** Compiti ed esercizi **
(1) Nel testo sull'azienda integrata, quali funzioni riunisce il nuovo tipo di ente creato dalla legge 517?
(2) Per favore, trascrivi alla lettera il passo del testo sull'azienda integrata che comincia con "La legge 517" e termina con "di ricerca clinica.".

** Estratto della fonte **
===

La legge 517 che regolamenta la attività dei clinici universitari all’interno della sanità ha inteso superare questo artificiosa divisione, dando vita ad una nuova tipologia di ente, l’azienda integrata, che riunisce nelle sue funzioni quella assistenziale con quella di formazione medica e sanitaria e di ricerca clinica.
Fatta l’Italia, bisogna ora fare gli Italiani. Troppo spesso, nel nostro Paese, si è ritenuto che solo cambiando le etichette ed i nomi si sia attuato un principio legislativo. Qui, tra la nostra gente, è consuetudine di affrontare le cose in modo reale ed è per questo che il percorso per la costituzione dell’azienda integrata è stato tanto lungo e laborioso, più lungo della costruzione di questo splendido edificio: è stato difficile perché si è interpretato il processo di integrazione come processo sostanziale e costruttivo, cosa che inevitabilmente richiede da una parte e dall’altro la rinuncia a qualche privilegio esclusivo, di qualsiasi natura esso sia stato, e l’apprezzamento del valore di fare squadra. Purtroppo temo che da troppi questo processo sia interpretato nella maniera riduttiva di una semplice riduzione di costi, cosa che sarebbe certamente non banale, ma non sufficiente, se non fosse accompagnata dall’investimento sulla qualità.

===

Estratti di dati
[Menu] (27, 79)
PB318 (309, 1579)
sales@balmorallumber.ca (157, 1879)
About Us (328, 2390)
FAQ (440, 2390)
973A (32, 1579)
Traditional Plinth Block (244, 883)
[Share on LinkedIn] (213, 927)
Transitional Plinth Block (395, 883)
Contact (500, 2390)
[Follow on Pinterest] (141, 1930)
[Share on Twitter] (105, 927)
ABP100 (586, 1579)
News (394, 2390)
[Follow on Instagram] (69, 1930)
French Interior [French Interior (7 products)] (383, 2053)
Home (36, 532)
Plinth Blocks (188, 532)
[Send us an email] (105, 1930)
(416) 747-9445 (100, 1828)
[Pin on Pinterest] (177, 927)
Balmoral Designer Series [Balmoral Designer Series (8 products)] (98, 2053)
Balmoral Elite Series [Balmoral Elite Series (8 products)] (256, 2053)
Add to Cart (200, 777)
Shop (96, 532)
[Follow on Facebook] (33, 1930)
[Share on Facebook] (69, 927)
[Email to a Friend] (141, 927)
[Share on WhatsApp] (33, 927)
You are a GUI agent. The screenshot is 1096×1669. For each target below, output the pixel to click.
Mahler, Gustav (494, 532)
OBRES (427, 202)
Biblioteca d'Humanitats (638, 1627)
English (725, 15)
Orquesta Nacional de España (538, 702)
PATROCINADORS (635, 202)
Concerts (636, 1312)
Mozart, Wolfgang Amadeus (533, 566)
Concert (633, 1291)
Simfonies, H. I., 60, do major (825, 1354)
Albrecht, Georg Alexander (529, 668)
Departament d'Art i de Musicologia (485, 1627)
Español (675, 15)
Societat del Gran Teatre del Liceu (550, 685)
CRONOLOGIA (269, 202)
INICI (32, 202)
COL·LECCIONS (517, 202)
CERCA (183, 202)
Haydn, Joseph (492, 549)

===

** Risultati in ordine **
(1) Riunisce la funzione assistenziale con quella di formazione medica e sanitaria e di ricerca clinica.

(2)
La legge 517 che regolamenta la attività dei clinici universitari all’interno della sanità ha inteso superare questo artificiosa divisione, dando vita ad una nuova tipologia di ente, l’azienda integrata, che riunisce nelle sue funzioni quella assistenziale con quella di formazione medica e sanitaria e di ricerca clinica.